Reproduce the data, keeping every word exactly as it is.
===== Data records
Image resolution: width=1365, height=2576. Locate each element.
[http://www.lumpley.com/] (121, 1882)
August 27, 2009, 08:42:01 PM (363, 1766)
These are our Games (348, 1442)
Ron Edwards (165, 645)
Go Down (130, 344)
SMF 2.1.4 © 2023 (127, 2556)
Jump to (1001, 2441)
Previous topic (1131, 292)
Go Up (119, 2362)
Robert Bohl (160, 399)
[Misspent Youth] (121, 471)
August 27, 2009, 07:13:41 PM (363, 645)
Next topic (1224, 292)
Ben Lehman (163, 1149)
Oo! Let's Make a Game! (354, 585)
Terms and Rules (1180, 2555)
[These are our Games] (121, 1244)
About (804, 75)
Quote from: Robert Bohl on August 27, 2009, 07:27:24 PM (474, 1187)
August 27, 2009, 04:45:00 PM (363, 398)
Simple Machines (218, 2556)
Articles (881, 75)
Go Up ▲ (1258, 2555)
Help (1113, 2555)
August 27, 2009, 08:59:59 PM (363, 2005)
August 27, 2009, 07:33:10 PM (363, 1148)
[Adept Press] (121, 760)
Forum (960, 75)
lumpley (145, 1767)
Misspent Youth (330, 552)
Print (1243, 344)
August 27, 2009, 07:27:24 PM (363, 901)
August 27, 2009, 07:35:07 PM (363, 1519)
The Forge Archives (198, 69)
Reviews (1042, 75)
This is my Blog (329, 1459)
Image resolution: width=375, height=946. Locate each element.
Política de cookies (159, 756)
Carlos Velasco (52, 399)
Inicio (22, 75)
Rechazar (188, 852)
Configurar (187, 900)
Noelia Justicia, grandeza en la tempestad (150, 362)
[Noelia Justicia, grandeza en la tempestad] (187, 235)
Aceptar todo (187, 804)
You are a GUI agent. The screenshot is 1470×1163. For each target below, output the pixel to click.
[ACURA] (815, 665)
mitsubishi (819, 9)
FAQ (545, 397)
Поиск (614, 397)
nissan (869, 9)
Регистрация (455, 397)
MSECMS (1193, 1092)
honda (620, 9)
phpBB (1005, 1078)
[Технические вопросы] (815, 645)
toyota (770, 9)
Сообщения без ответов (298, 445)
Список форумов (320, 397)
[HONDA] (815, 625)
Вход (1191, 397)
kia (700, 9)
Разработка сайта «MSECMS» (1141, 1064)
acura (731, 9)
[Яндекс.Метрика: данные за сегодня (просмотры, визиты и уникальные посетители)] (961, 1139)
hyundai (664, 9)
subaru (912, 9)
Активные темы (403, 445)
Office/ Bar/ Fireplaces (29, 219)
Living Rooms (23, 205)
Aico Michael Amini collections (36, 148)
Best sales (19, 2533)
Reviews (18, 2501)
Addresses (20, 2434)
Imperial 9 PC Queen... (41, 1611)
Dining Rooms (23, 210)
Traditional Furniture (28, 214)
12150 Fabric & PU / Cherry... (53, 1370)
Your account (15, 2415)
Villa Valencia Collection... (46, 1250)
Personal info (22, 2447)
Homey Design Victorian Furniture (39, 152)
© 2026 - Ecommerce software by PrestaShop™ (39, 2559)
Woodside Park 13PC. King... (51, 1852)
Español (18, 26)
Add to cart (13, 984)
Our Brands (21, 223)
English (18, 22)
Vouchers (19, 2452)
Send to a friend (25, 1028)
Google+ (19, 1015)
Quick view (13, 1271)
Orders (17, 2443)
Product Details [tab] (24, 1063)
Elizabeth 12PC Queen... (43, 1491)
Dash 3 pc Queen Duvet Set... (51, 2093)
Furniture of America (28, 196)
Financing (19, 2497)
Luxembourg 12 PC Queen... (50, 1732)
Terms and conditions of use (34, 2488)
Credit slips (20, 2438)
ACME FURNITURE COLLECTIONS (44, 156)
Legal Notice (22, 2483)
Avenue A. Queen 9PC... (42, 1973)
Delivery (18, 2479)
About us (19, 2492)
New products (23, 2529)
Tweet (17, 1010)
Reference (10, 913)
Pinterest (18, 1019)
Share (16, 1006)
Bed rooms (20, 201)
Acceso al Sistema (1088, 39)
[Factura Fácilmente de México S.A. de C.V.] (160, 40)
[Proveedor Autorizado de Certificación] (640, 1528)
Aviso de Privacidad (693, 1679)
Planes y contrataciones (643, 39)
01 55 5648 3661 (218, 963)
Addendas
==========
The answer =>
Image resolution: width=1365, height=2576. Locate each element.
[http://www.lumpley.com/] (121, 1882)
August 27, 2009, 08:42:01 PM (363, 1766)
These are our Games (348, 1442)
Ron Edwards (165, 645)
Go Down (130, 344)
SMF 2.1.4 © 2023 (127, 2556)
Jump to (1001, 2441)
Previous topic (1131, 292)
Go Up (119, 2362)
Robert Bohl (160, 399)
[Misspent Youth] (121, 471)
August 27, 2009, 07:13:41 PM (363, 645)
Next topic (1224, 292)
Ben Lehman (163, 1149)
Oo! Let's Make a Game! (354, 585)
Terms and Rules (1180, 2555)
[These are our Games] (121, 1244)
About (804, 75)
Quote from: Robert Bohl on August 27, 2009, 07:27:24 PM (474, 1187)
August 27, 2009, 04:45:00 PM (363, 398)
Simple Machines (218, 2556)
Articles (881, 75)
Go Up ▲ (1258, 2555)
Help (1113, 2555)
August 27, 2009, 08:59:59 PM (363, 2005)
August 27, 2009, 07:33:10 PM (363, 1148)
[Adept Press] (121, 760)
Forum (960, 75)
lumpley (145, 1767)
Misspent Youth (330, 552)
Print (1243, 344)
August 27, 2009, 07:27:24 PM (363, 901)
August 27, 2009, 07:35:07 PM (363, 1519)
The Forge Archives (198, 69)
Reviews (1042, 75)
This is my Blog (329, 1459)
Image resolution: width=375, height=946. Locate each element.
Política de cookies (159, 756)
Carlos Velasco (52, 399)
Inicio (22, 75)
Rechazar (188, 852)
Configurar (187, 900)
Noelia Justicia, grandeza en la tempestad (150, 362)
[Noelia Justicia, grandeza en la tempestad] (187, 235)
Aceptar todo (187, 804)
You are a GUI agent. The screenshot is 1470×1163. For each target below, output the pixel to click.
[ACURA] (815, 665)
mitsubishi (819, 9)
FAQ (545, 397)
Поиск (614, 397)
nissan (869, 9)
Регистрация (455, 397)
MSECMS (1193, 1092)
honda (620, 9)
phpBB (1005, 1078)
[Технические вопросы] (815, 645)
toyota (770, 9)
Сообщения без ответов (298, 445)
Список форумов (320, 397)
[HONDA] (815, 625)
Вход (1191, 397)
kia (700, 9)
Разработка сайта «MSECMS» (1141, 1064)
acura (731, 9)
[Яндекс.Метрика: данные за сегодня (просмотры, визиты и уникальные посетители)] (961, 1139)
hyundai (664, 9)
subaru (912, 9)
Активные темы (403, 445)
Office/ Bar/ Fireplaces (29, 219)
Living Rooms (23, 205)
Aico Michael Amini collections (36, 148)
Best sales (19, 2533)
Reviews (18, 2501)
Addresses (20, 2434)
Imperial 9 PC Queen... (41, 1611)
Dining Rooms (23, 210)
Traditional Furniture (28, 214)
12150 Fabric & PU / Cherry... (53, 1370)
Your account (15, 2415)
Villa Valencia Collection... (46, 1250)
Personal info (22, 2447)
Homey Design Victorian Furniture (39, 152)
© 2026 - Ecommerce software by PrestaShop™ (39, 2559)
Woodside Park 13PC. King... (51, 1852)
Español (18, 26)
Add to cart (13, 984)
Our Brands (21, 223)
English (18, 22)
Vouchers (19, 2452)
Send to a friend (25, 1028)
Google+ (19, 1015)
Quick view (13, 1271)
Orders (17, 2443)
Product Details [tab] (24, 1063)
Elizabeth 12PC Queen... (43, 1491)
Dash 3 pc Queen Duvet Set... (51, 2093)
Furniture of America (28, 196)
Financing (19, 2497)
Luxembourg 12 PC Queen... (50, 1732)
Terms and conditions of use (34, 2488)
Credit slips (20, 2438)
ACME FURNITURE COLLECTIONS (44, 156)
Legal Notice (22, 2483)
Avenue A. Queen 9PC... (42, 1973)
Delivery (18, 2479)
About us (19, 2492)
New products (23, 2529)
Tweet (17, 1010)
Reference (10, 913)
Pinterest (18, 1019)
Share (16, 1006)
Bed rooms (20, 201)
Acceso al Sistema (1088, 39)
[Factura Fácilmente de México S.A. de C.V.] (160, 40)
[Proveedor Autorizado de Certificación] (640, 1528)
Aviso de Privacidad (693, 1679)
Planes y contrataciones (643, 39)
01 55 5648 3661 (218, 963)
Addendas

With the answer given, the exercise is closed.